● **EXERCISE INPUT**
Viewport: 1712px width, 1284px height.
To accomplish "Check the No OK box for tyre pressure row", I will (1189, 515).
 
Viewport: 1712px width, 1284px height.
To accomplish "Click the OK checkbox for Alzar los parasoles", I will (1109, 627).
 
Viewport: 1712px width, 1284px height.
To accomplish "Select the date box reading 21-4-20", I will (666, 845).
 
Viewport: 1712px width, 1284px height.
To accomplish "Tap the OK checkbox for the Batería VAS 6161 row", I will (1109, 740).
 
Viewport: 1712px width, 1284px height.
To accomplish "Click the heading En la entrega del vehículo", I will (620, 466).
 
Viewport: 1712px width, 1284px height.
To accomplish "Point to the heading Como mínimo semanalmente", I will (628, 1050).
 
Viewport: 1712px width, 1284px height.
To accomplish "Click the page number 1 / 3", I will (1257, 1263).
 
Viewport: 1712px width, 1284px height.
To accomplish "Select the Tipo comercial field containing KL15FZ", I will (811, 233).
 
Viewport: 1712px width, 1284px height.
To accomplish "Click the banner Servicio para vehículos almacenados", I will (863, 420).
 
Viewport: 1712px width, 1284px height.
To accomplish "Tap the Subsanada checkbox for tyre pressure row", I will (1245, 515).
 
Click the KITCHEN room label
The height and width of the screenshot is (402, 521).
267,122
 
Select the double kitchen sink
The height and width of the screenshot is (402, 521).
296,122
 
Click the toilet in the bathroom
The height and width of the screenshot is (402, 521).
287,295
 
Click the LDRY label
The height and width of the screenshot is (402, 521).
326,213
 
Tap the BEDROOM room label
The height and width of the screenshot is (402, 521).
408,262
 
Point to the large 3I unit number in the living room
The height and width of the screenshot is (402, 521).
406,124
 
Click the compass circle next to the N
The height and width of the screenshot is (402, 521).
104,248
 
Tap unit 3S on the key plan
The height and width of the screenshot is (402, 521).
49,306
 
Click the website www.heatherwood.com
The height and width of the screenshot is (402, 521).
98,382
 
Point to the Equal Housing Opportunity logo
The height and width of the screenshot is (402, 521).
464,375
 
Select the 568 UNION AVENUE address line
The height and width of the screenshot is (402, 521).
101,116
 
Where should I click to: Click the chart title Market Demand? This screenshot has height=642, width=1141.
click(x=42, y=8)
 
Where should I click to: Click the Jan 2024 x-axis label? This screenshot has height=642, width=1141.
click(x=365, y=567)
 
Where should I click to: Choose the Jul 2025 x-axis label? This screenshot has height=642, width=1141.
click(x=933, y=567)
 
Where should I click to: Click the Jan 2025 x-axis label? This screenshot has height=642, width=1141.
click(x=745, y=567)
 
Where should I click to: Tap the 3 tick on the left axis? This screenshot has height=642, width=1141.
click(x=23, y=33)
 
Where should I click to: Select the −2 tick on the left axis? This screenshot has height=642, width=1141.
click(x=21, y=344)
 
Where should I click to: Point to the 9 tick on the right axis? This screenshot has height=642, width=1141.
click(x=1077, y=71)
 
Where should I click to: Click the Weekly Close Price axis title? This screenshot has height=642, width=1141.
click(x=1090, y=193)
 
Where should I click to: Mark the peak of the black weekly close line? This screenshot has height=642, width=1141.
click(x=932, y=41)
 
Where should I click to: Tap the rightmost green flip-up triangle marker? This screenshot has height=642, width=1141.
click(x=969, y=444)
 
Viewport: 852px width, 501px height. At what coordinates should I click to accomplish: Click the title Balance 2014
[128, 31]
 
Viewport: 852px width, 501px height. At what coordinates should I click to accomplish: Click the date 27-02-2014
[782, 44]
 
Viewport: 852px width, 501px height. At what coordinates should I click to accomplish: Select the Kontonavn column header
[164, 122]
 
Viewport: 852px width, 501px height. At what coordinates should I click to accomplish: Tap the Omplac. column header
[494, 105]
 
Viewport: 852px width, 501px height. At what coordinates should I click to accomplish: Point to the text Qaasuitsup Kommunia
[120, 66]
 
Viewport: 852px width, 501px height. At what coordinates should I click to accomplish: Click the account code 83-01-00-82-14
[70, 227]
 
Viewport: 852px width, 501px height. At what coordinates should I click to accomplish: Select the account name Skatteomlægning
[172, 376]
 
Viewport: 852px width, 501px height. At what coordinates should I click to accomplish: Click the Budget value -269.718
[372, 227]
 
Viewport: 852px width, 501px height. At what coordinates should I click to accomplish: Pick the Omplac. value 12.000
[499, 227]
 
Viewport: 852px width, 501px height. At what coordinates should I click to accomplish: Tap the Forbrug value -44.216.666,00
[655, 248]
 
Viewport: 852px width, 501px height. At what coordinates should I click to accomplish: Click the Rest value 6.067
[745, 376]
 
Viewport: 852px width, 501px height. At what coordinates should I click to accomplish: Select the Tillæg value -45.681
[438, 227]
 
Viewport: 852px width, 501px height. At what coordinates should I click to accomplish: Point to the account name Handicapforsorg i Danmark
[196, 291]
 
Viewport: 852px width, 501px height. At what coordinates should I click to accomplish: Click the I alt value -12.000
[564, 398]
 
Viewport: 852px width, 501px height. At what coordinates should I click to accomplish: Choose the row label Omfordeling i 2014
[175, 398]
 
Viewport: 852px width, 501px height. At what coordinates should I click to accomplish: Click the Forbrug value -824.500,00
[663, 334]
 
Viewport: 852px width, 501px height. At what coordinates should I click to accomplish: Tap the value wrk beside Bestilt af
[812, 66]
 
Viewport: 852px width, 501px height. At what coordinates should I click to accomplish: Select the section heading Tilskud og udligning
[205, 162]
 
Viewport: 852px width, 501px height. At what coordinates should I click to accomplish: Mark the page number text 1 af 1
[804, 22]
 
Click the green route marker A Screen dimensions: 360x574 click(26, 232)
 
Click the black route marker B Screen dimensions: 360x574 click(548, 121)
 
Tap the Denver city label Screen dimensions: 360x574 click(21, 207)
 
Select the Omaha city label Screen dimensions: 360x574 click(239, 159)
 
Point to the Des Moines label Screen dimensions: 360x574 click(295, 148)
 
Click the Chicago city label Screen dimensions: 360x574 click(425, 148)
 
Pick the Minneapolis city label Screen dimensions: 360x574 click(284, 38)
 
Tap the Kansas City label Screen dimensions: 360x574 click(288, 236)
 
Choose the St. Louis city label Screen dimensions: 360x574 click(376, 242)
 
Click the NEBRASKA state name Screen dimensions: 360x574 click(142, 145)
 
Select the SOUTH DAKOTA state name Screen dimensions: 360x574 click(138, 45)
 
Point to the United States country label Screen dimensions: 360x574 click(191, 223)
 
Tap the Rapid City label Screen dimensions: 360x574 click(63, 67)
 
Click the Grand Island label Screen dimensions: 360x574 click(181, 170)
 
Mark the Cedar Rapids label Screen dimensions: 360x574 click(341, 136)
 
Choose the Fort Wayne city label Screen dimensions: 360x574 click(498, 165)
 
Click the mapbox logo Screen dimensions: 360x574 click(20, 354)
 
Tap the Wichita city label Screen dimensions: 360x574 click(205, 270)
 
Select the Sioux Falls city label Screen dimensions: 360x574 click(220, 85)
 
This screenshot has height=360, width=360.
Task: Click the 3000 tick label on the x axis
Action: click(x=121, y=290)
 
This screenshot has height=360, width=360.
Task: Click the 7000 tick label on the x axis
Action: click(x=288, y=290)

● **GOAL OF THE EXERCISE**
Rewrite the data starting at the line that contains "Tap the Wichita" and ending at the end of the data, putting "place name" in place of "city label" and leaving everything else unchanged.

● **TASK OUTPUT**
Tap the Wichita place name Screen dimensions: 360x574 click(205, 270)
 
Select the Sioux Falls place name Screen dimensions: 360x574 click(220, 85)
 
This screenshot has height=360, width=360.
Task: Click the 3000 tick label on the x axis
Action: click(x=121, y=290)
 
This screenshot has height=360, width=360.
Task: Click the 7000 tick label on the x axis
Action: click(x=288, y=290)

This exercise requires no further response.